# Consignes
1) Recopiez, dans le texte sur la galaxie UGC 628, tout le passage qui va de « Depuis un peu » jusqu'à « la matière noire. ».
2) Rédigez la suite du texte sur la galaxie UGC 628, en partant de sa dernière phrase.

---- Extrait présenté

Depuis un peu plus d’une décennie, les observations de la cinématique des galaxies spirales montrent que les barres d’étoiles au centre des galaxies sont en rotation rapide. Ces mesures concernent presque exclusivement des galaxies spirales brillantes de type morphologique précoce, telles que les galaxies lenticulaires (S0). De nouvelles observations réalisées par une équipe internationale, dont un chercheur de l’Observatoire de Paris, ont permis de mettre en évidence pour la première fois une barre stellaire lente dans un autre type de galaxie - une galaxie spirale de type tardif magellanique (Sm). La galaxie observée, UGC 628, a aussi la particularité d’être une galaxie à faible brillance de surface dont la masse totale est dominée entièrement par celle de la matière noire.

--------
---- Données extraites

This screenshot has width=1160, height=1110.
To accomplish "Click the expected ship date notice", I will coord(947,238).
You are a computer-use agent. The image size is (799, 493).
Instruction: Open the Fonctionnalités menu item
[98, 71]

--------
---- Données extraites

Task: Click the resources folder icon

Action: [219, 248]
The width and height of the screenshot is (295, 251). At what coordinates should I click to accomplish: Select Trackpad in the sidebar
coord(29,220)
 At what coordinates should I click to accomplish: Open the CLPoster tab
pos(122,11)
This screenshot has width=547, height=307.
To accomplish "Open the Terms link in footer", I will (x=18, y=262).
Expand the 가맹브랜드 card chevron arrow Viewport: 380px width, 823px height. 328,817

--------

# Réponses rédigées
1)
Depuis un peu plus d’une décennie, les observations de la cinématique des galaxies spirales montrent que les barres d’étoiles au centre des galaxies sont en rotation rapide. Ces mesures concernent presque exclusivement des galaxies spirales brillantes de type morphologique précoce, telles que les galaxies lenticulaires (S0). De nouvelles observations réalisées par une équipe internationale, dont un chercheur de l’Observatoire de Paris, ont permis de mettre en évidence pour la première fois une barre stellaire lente dans un autre type de galaxie - une galaxie spirale de type tardif magellanique (Sm). La galaxie observée, UGC 628, a aussi la particularité d’être une galaxie à faible brillance de surface dont la masse totale est dominée entièrement par celle de la matière noire.

2)
Les barres sont des ondes de densité qui tournent à vitesse angulaire constante dans une galaxie à disque, alors que la vitesse des étoiles varie en fonction de la distance au centre : très rapides au centre, et plus lentes au bord. La barre tourne donc plus lentement que les étoiles au même rayon, et ne peut pas dépasser le rayon de corotation, où elle tourne à la même vitesse que les étoiles. Par contre, les simulations prévoient que la barre pourrait s’arrêter en deçà, soit à cause de la morphologie sans bulbe de la galaxie, soit à cause du freinage de la matière noire. Mais rares sont ces cas de barres lentes dans les observations, et la théorie n’a pas pu encore être entièrement confirmée.

Figure 1 : Galaxie UGC 628
image en bande large (à gauche), carte d’émission Halpha (au centre), champ de vitesse Halpha (à droite). Sur l’image de gauche, la barre est facilement identifiable au centre de la galaxie par une surbrillance du disque stellaire.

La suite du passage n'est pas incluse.